In light of ongoing research and the technological advancements embodied by the Lightning system for the treatment of PE, Guirola Ortiz considers whether there will be a paradigm shift in how these patients are considered for treatment in the future. For him, a “decline in the usage of fibrinolytics” is ahead, as well as a “[reduction] in the likelihood of significant bleeding complications with CDTs”.
This shift, he believes, will “largely depend on new randomised controlled trials (RCTs) presenting favourable outcomes”. Guirola Ortiz tells Interventional News how “most contemporary guidelines” are based on a 1988 RCT by Marc Verstraete (Katholieke Universiteit Leuven, Leuven, Belgium)5 which appraised intravenous and intrapulmonary recombinant tissue-type plasminogen activator in the treatment of acute high-risk PE, which he says “bears little resemblance to today’s treatment methods”. “Yet,” Guirola Ortiz continues, “since 1988, there have been no RCTs conducted comparing CDT with peripheral thrombolysis, leading to the present evidence deficit”.
However, while awaiting more robust contemporary data, Guirola Ortiz emphasises that safety and efficacy studies are important but “not every intervention requires an RCT for validation to be included in guidelines—as humorously illustrated by Gordon CS Smith’s paper6 on the use of parachutes”. Today, Guirola Ortiz underlines that, for his practice, the Lightning CAVT system “advances” the standard of care they can provide across a broad range of indications, such as deep vein thrombosis (DVT) and acute portal thrombosis for liver transplant patients, subsequently improving procedural efficacy, and overall patient care.
- Konstantinides et al 2019 ESC Guidelines for the diagnosis and management of acute pulmonary embolism developed in collaboration with the European Respiratory Society (ERS): The Task Force for the diagnosis and management of acute pulmonary embolism of the European Society of Cardiology (ESC).
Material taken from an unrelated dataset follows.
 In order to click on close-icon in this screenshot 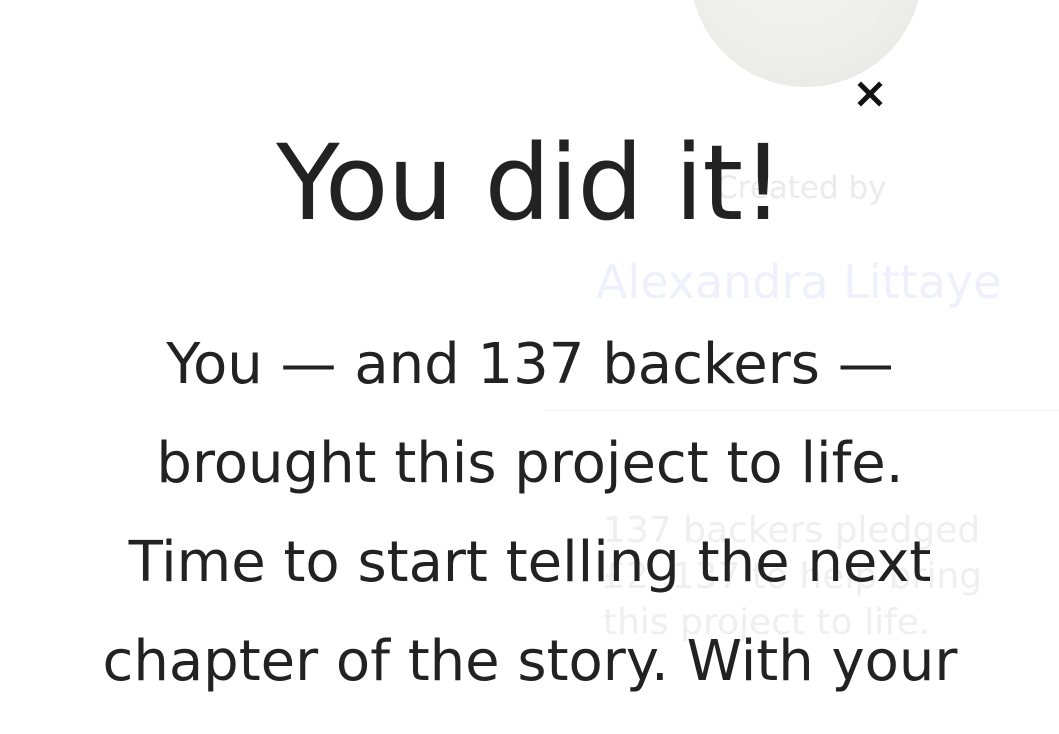, I will do `click(870, 94)`.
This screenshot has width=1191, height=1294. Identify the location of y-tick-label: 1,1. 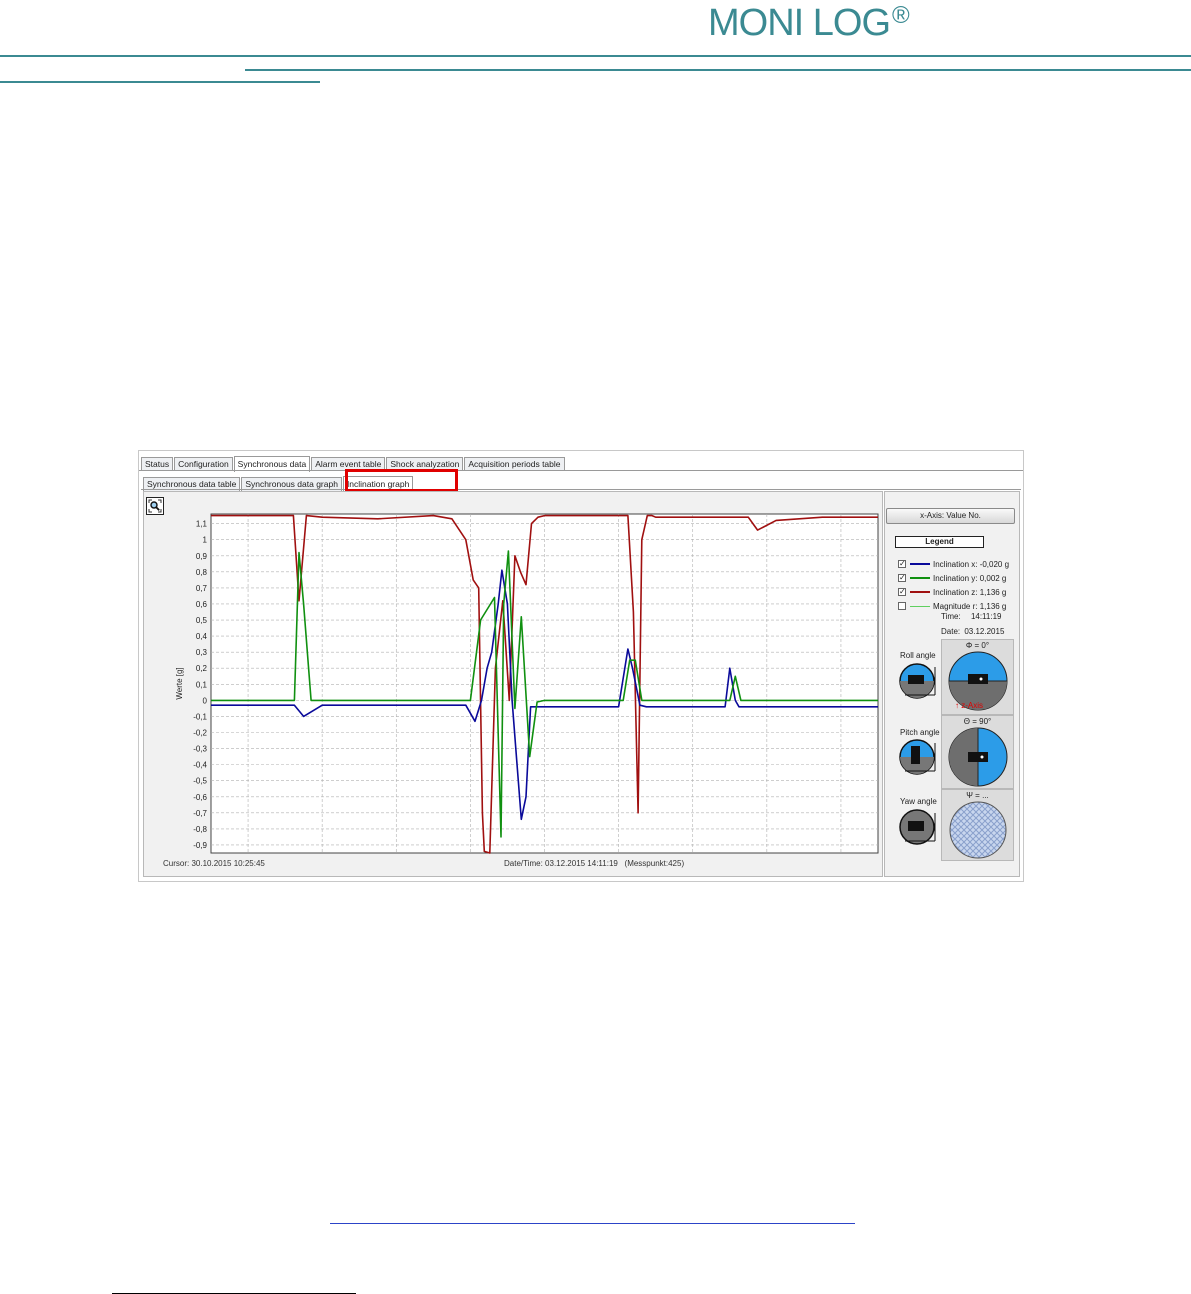
(202, 524).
European Heart Journal, Volume 41, Issue 4, 21 January 2020, Pages 543–603.
- de Gregorio MA et al. Mechanical fragmentation and intrapulmonary fibrinolysis in the treatment of massive pulmonary embolism haemodynamic repercussions. Arch Bronconeumol. 2001; 37; 58–4.
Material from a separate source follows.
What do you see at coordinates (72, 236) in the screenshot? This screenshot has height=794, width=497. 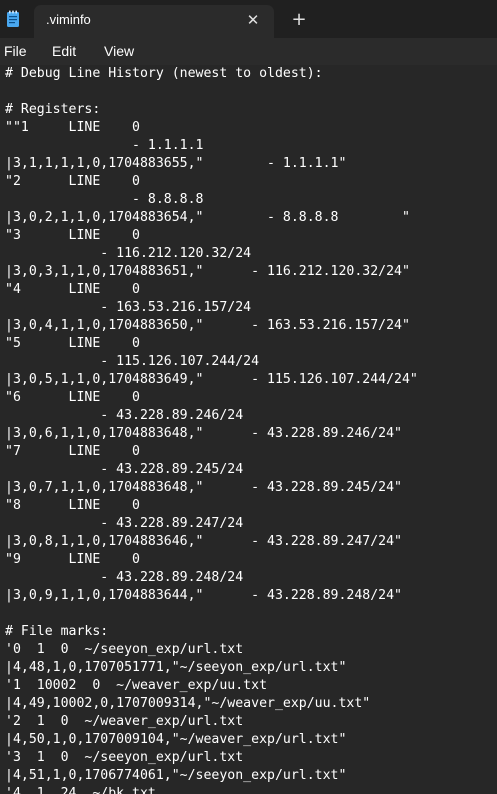 I see `editor-line: "3 LINE 0` at bounding box center [72, 236].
- de Gregorio MA et al. Endovascular treatment of a haemodynamically unstable massive pulmonary embolism using fibrinalysis and fragmentation. Experience with 111 patients in a single centre. Why don’t we follow ACCP recommendations? Arch Bronconeumol. 2011 Jan; 4711; 17–24.
- Götzinger F et al. lnterventional therapies for pulmonary embolism. Nature Reviews Cardiology, Volume 20, October 2023, 670–684.
- Verstraete M et al. Intravenous and intrapulmonary recombinant tissue-type plasminogen activator in the treatment of acute massive pulmonary embolism. Circulation 77, No. 2, 353–360, 1988.
- Gordon CS Smith, Jill P Pell. Parachute use to prevent death and major trauma related to gravitational challenge: Systematic review of randomised controlled trials. BMJ Volume 327 20-27 December 2003 bmj.com.
Disclaimer: The opinions and clinical experiences presented herein are for informational purposes only. The results may not be predictive of all patients. Individual results may vary depending on a variety of patient-specific attributes.